DATA TO EXAMINE
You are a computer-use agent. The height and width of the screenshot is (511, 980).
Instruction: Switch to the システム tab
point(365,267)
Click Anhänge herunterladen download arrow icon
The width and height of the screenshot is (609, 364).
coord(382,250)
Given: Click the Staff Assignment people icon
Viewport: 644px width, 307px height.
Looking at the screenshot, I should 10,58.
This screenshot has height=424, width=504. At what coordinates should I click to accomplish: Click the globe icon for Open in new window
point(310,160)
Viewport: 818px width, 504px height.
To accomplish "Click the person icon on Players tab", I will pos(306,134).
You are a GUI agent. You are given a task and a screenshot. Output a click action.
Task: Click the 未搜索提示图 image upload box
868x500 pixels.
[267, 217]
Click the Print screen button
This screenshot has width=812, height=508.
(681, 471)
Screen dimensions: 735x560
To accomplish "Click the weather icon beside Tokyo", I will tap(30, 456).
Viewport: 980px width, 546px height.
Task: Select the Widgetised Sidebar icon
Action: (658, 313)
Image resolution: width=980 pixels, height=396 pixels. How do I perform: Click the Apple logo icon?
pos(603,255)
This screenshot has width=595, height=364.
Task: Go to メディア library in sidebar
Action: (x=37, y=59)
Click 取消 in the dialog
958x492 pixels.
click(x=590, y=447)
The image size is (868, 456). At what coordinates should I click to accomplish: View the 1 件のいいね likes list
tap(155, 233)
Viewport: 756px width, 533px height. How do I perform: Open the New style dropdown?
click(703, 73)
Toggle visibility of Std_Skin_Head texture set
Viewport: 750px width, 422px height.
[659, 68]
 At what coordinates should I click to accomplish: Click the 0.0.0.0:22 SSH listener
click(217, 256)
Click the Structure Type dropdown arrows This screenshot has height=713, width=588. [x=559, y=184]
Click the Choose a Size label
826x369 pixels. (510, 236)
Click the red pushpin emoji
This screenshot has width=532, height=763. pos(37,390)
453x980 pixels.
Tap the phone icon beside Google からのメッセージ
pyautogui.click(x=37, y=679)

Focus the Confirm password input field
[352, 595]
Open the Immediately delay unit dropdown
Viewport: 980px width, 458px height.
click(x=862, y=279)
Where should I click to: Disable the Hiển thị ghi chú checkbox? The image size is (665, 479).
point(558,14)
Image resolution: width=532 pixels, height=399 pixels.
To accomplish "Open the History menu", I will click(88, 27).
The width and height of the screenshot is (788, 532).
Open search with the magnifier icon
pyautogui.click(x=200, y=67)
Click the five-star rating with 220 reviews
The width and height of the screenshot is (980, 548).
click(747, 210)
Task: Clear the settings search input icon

TASK DESCRIPTION
Begin at the line containing "Click the Choose a Size label" and reproduce every line through the last one in the records above, exactly.

ANSWER SECTION
Click the Choose a Size label
826x369 pixels. (510, 236)
Click the red pushpin emoji
This screenshot has width=532, height=763. pos(37,390)
453x980 pixels.
Tap the phone icon beside Google からのメッセージ
pyautogui.click(x=37, y=679)

Focus the Confirm password input field
[352, 595]
Open the Immediately delay unit dropdown
Viewport: 980px width, 458px height.
click(x=862, y=279)
Where should I click to: Disable the Hiển thị ghi chú checkbox? The image size is (665, 479).
point(558,14)
Image resolution: width=532 pixels, height=399 pixels.
To accomplish "Open the History menu", I will click(88, 27).
The width and height of the screenshot is (788, 532).
Open search with the magnifier icon
pyautogui.click(x=200, y=67)
Click the five-star rating with 220 reviews
The width and height of the screenshot is (980, 548).
click(747, 210)
Task: Clear the settings search input icon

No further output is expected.